Стиснув кулаки, я пытаюсь собраться. Теонис всегда мне помогал. Я просто обязана вернуть этот долг. Потерев ладони, я представляю огненные всполохи. Яркое свечение, треск пламени. Надеюсь, уговариваю, заставляю поверить, но пальцы по-прежнему холодны.
От ненависти к себе мне хочется кричать. Биться о стены. Царапать камни до крови под ногтями. Я недостойная. Никчемная. Необращенная.
Ненавижу. Ненавижу!
Эмоции сильны, но по-прежнему бесполезны… Неужели Лэм права? И я неверно выбрала чувство?
Лэм сидит на полу, оперевшись спиной о ножку кровати, и сосредоточенно водит ладонями над миской с водой. Как зачарованная я наблюдаю за корочкой льда, которая медленно разрастается вдоль металлического ободка, покрывая его тонким слоем инея.
— Я тебе завидую, — шепот срывается с моих губ неосознанно — я просто озвучиваю назойливую мысль.
Возможно, во владении оружием мне и удастся показать достойный результат, зато в управлении стихиями я полный ноль.
— Не забывай про адское пламя, — Лэм пытается приободрить. — Научишься его вызывать — и сразу подвинешь нас с Сииной.
Вместо ответа я красноречиво вздыхаю. Мысли о приближающемся отборе все чаще навевают уныние — за все время тренировок я не создала даже искру.
— Ой, да брось, — отодвинув миску, Лэм поднимается и присаживается рядом на кровать. — Нужно верить в себя.
Она дружески похлопывает меня по плечу.
— Думаешь, я не пыталась? — в отчаянии я закрываю лицо ладонями. — Убеждала, торговалась, шантажировала. Я испробовала все. Мне даже снится чертова схема «представляешь, направляешь, фиксируешь». И ни-че-го. Я бездарна.
— А чем ты питаешь образ?
Я округляю глаза. Почему ни в одной книге нет ни слова об этом?

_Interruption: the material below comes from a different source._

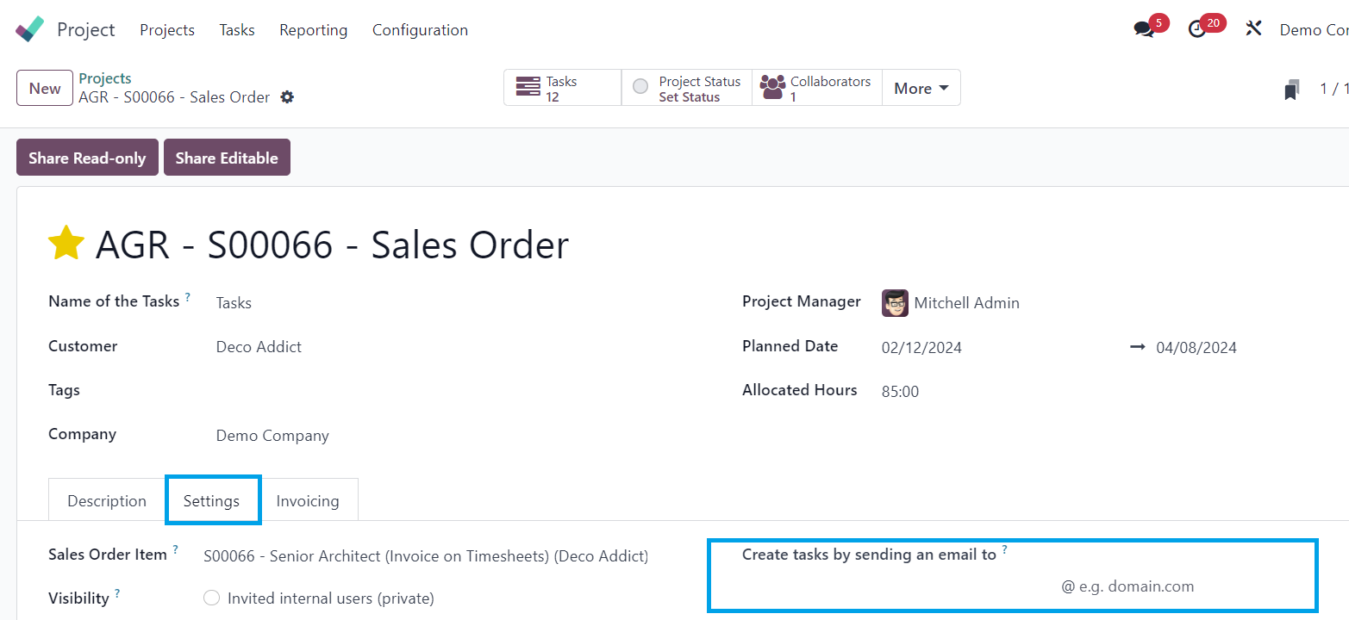Viewport: 1349px width, 620px height.
Task: Click Share Read-only button
Action: [87, 158]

— Ты хоть слушаешь Данталиона на занятиях? — Лэм театрально прикладывает руку ко лбу, изображая обреченность. — Стихии подобны сильным чувствам. Найдешь свое — сдвинешь горы. Я, к примеру, использую ненависть.

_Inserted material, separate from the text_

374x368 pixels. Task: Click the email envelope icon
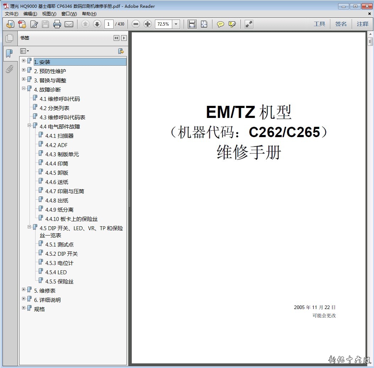click(69, 24)
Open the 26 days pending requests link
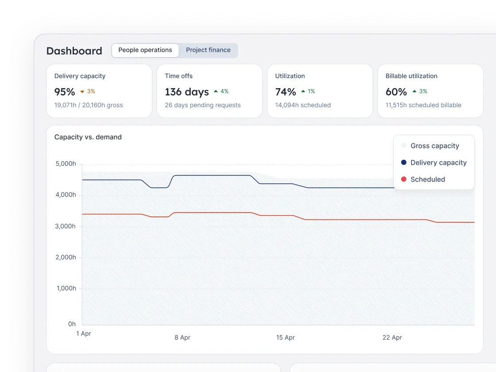 [202, 105]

Демонстративно хмурясь, она опускает палец в стоящий рядом стакан с водой, и та практически сразу же замерзает.
От удивления я приоткрываю рот. Все так просто?

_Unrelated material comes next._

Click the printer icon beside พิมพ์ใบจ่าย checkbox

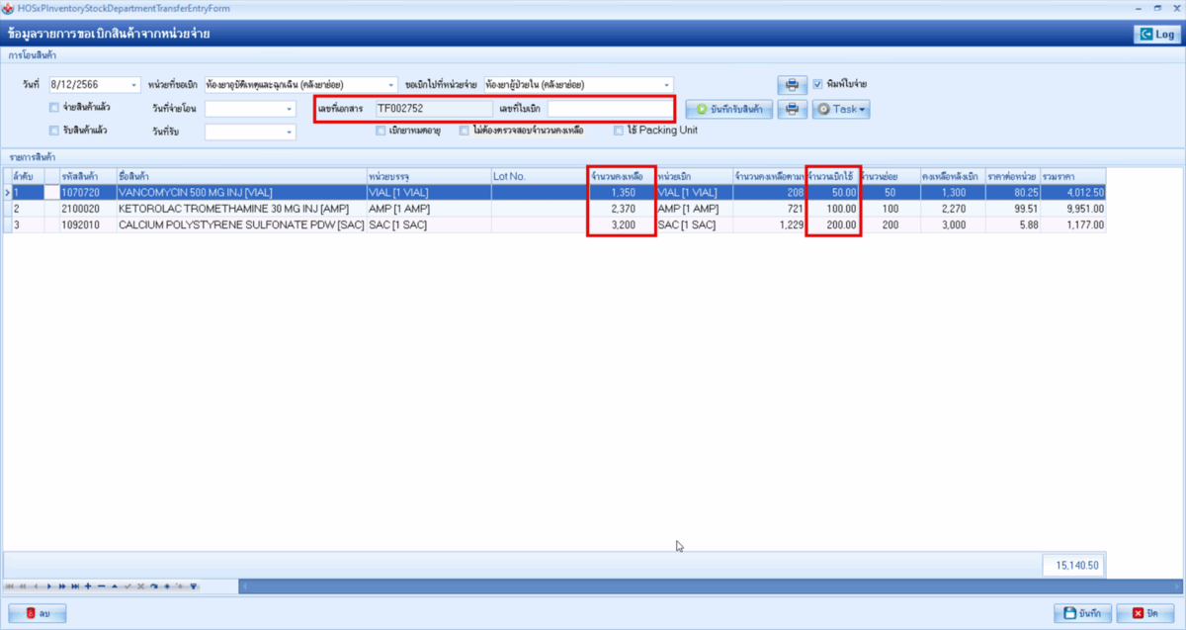[792, 84]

— Чем сильнее концентрация эмоции, тем лучше результат, — Лэм передает стакан мне. — Твоя очередь.
Я делаю глубокий вздох, уговаривая себя настроиться. Просматриваю застывшую воду на свет, подбираю чувство. Что движет мной? Злость? Или… страх?
— Задействуй грешные мысли, — со смешком подначивает Лэм. — И растопи ими лед.